A ladainha do caso policial mantinha-se incólume. E, na "média", todos os que ousássemos expor o terror em Cabo Delgado éramos visados pelos "mahindras digitais" do nyusismo, com toda a petulância que se lhe conhece. O regime activou “mahindras digitais” para expelirem seus uivos tenebrosos contras nós. Éramos os maus da fita, uns contra-natura. Amade Aboobacar foi detido em Macomia e levado para Pemba (mais tarde o jornalista Ibraimo Mbaruco foi silenciado em Palma).
Mas o recrudescimento do terrorismo fez parangonas cujo impacto levantou dúvidas sobre a perversa coexistência entre o terrorismo e a exploração do gás no Rovuma. Mesmo assim, a reacção governamental contra a insurgência – mais tarde cunhada de "terrorismo" pelo Governo – esteve centrada na acção policial, com protagonismo notório do Ministério do Interior, que controlava todo o procurement inerente, com os gastos militares subindo exponencialmente. Fontes seguras relataram a presença de uma festança corruptiva sem precedentes na cadeia dos gastos com o esforço de contenção do terrorismo.
Em Setembro de 2019, quando a coisa já estava demasiado preta, chegaram os mercenários da Wagner, naquilo que foi o primeiro envolvimento de forças exteriores em Cabo Delgado, e apenas depois de se considerar que o assunto era militar e ter sido desencadeado o envolvimento mais directo das nossas forças armadas, que se revelaram não preparadas para além de uma gritante pobreza logística.

---

**Ordem de trabalho**
Reescreva o trecho do texto de leitura de "A ladainha do" a "silenciado em Palma).", substituindo "Macomia" por "Mueda". Os registos não têm qualquer papel neste exercício.

---

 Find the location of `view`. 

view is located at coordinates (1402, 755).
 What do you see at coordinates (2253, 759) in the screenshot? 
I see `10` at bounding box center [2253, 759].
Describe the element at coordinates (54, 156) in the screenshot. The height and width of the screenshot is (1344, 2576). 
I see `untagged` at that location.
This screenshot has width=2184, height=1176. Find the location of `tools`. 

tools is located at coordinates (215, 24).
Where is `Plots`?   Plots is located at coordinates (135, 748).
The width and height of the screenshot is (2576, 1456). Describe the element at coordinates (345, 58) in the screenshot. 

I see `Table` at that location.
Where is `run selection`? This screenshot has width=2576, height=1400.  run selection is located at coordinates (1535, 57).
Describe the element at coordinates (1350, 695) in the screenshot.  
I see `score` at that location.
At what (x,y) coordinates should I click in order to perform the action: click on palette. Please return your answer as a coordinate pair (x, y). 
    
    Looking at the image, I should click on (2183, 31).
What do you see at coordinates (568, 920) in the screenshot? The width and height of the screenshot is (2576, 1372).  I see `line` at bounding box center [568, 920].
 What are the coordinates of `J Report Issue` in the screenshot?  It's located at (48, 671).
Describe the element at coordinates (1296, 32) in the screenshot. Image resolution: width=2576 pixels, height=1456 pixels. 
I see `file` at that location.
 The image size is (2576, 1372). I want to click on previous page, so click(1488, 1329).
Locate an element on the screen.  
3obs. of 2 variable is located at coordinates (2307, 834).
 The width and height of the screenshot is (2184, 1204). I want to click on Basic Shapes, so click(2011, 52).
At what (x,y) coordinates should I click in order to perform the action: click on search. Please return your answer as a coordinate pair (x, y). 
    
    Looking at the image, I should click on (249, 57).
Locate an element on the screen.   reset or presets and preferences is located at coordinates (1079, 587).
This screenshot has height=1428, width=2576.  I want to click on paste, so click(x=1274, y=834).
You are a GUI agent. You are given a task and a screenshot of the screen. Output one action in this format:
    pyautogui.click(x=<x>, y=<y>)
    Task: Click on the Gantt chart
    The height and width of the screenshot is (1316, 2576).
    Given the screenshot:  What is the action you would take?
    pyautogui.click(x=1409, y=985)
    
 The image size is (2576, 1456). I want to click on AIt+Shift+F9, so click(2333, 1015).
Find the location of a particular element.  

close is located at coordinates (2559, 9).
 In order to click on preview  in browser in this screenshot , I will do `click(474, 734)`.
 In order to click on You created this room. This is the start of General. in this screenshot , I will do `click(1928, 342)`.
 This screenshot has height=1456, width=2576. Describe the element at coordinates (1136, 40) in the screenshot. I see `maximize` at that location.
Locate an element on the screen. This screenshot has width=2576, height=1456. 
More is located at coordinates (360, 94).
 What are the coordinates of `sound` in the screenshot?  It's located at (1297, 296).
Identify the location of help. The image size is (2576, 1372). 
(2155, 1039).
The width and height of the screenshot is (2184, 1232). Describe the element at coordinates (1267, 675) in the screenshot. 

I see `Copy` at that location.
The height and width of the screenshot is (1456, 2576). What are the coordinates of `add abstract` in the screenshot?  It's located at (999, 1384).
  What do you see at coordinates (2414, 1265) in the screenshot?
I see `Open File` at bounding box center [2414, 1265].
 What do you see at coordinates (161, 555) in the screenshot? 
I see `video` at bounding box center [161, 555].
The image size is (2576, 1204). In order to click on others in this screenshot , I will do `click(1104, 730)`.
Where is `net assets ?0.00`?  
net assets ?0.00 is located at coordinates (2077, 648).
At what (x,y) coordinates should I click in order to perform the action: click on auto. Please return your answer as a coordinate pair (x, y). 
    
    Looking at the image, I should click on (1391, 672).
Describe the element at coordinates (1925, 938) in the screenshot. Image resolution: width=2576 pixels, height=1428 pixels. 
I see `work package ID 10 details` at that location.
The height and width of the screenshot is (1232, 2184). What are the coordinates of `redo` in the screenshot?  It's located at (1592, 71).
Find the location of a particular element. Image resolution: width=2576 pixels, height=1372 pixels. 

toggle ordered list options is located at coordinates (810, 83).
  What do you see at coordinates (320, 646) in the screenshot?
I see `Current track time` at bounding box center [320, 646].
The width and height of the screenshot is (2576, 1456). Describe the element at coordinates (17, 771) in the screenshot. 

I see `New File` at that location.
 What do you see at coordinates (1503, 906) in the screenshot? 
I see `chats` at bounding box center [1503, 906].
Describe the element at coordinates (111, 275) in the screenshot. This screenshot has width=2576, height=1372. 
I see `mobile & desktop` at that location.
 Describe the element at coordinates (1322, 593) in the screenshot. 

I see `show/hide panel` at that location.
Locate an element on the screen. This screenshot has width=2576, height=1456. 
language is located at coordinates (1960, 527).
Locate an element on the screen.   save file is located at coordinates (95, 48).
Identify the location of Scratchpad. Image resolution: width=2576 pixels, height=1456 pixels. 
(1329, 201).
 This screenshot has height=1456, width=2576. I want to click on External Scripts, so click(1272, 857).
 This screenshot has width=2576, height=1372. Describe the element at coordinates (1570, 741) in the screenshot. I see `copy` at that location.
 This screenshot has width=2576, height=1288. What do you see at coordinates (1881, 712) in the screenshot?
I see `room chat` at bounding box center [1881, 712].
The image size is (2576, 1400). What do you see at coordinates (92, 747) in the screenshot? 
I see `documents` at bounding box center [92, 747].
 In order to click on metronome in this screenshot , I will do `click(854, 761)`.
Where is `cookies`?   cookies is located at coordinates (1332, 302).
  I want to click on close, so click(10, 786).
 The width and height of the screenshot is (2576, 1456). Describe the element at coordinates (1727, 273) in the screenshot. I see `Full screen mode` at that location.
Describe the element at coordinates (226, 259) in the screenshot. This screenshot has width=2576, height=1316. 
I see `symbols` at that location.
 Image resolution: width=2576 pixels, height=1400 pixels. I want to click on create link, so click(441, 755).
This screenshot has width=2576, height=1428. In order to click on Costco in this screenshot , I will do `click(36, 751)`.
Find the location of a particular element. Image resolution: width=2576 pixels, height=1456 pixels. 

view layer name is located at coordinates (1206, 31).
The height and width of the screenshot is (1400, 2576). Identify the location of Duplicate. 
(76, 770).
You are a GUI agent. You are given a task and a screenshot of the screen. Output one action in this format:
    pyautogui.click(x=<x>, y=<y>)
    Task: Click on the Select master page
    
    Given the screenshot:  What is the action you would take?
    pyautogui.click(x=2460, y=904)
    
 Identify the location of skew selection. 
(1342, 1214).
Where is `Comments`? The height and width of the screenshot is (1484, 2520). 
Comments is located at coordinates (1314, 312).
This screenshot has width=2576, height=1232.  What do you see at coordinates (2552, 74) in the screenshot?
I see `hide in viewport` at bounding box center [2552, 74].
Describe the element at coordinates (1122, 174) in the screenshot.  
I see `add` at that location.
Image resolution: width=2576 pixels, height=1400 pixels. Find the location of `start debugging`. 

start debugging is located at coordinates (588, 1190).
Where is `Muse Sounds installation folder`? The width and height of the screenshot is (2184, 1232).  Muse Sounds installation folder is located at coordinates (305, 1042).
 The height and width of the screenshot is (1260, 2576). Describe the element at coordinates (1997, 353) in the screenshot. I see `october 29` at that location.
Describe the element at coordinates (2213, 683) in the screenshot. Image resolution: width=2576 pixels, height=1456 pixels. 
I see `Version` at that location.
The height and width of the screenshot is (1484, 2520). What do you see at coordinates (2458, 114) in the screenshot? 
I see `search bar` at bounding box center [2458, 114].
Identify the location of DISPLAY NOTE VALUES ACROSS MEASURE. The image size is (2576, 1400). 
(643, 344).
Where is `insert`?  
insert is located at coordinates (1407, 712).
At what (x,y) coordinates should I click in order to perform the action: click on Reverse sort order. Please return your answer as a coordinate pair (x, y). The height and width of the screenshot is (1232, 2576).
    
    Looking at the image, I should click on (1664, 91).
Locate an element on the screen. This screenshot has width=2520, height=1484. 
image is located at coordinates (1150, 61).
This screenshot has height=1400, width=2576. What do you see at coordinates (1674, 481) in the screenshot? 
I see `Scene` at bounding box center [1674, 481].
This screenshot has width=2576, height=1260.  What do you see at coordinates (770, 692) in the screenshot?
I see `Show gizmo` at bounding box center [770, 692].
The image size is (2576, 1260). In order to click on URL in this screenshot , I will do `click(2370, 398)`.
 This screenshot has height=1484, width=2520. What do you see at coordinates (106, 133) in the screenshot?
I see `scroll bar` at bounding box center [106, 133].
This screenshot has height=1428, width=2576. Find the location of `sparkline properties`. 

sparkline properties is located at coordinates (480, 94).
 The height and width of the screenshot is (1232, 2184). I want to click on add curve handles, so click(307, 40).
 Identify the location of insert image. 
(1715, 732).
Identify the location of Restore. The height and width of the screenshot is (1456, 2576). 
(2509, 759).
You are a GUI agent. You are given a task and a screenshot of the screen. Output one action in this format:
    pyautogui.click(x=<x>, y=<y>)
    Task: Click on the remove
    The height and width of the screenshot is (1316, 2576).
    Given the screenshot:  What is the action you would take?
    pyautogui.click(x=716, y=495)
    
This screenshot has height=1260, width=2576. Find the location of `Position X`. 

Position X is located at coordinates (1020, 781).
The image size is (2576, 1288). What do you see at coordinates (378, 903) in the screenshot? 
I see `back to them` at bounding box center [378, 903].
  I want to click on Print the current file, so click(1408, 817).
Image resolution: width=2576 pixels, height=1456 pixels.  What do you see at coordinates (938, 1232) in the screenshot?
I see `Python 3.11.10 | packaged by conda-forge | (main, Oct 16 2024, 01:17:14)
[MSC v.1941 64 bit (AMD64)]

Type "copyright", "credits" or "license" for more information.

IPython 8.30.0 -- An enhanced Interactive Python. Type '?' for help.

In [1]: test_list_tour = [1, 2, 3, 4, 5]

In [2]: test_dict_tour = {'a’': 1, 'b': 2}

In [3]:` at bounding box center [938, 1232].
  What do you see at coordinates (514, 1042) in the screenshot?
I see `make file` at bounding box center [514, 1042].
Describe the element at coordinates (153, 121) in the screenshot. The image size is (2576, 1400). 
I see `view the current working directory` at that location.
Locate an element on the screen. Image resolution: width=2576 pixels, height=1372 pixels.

---

**Resolução do exercício**
A ladainha do caso policial mantinha-se incólume. E, na "média", todos os que ousássemos expor o terror em Cabo Delgado éramos visados pelos "mahindras digitais" do nyusismo, com toda a petulância que se lhe conhece. O regime activou “mahindras digitais” para expelirem seus uivos tenebrosos contras nós. Éramos os maus da fita, uns contra-natura. Amade Aboobacar foi detido em Mueda e levado para Pemba (mais tarde o jornalista Ibraimo Mbaruco foi silenciado em Palma).